§ **Source records**
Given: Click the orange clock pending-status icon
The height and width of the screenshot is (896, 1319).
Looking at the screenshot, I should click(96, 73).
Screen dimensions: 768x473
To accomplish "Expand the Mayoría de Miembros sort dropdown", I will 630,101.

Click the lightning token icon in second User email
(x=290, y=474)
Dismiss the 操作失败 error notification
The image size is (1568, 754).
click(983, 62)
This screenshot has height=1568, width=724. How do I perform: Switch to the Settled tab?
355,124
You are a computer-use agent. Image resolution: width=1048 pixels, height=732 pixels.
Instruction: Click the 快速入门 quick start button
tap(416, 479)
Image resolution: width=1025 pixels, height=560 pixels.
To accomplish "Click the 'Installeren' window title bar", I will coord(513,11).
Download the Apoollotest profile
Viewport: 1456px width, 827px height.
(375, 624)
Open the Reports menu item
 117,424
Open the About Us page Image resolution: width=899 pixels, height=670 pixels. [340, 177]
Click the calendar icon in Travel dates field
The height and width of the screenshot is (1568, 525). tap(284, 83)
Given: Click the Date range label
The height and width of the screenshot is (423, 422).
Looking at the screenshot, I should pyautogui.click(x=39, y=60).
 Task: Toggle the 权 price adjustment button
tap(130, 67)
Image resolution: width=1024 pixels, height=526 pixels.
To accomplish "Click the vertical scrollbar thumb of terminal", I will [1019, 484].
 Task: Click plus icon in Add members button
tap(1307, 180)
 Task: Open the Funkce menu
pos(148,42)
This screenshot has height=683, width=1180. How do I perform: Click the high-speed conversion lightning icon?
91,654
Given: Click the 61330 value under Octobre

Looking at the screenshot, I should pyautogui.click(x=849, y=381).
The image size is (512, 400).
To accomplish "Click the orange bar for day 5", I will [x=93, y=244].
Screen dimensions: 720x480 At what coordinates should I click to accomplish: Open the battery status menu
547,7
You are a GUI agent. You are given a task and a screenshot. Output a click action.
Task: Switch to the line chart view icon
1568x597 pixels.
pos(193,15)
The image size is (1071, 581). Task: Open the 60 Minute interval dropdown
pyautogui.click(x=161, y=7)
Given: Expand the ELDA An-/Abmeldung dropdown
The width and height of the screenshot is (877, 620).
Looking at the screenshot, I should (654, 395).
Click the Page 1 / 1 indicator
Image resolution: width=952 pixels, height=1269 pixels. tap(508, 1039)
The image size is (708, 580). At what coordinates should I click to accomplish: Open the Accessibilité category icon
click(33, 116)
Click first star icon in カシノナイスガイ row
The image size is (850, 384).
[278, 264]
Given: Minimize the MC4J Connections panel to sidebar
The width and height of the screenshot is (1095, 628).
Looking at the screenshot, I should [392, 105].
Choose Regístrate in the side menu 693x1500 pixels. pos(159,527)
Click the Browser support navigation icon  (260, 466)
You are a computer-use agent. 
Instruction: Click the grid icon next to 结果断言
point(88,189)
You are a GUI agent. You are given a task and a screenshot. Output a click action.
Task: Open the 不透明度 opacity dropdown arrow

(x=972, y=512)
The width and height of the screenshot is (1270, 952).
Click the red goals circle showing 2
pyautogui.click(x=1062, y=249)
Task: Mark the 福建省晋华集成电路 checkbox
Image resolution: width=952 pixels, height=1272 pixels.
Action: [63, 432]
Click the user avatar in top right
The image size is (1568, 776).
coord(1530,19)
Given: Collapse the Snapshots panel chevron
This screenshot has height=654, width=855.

§ **Given instruction**
Copy out the lines starting with the line containing "Given: Minimize the" and continuing through the line containing "point(88,189)", reproducing each line unchanged.

§ **Answer to this exercise**
Given: Minimize the MC4J Connections panel to sidebar
The width and height of the screenshot is (1095, 628).
Looking at the screenshot, I should [392, 105].
Choose Regístrate in the side menu 693x1500 pixels. pos(159,527)
Click the Browser support navigation icon  (260, 466)
You are a computer-use agent. 
Instruction: Click the grid icon next to 结果断言
point(88,189)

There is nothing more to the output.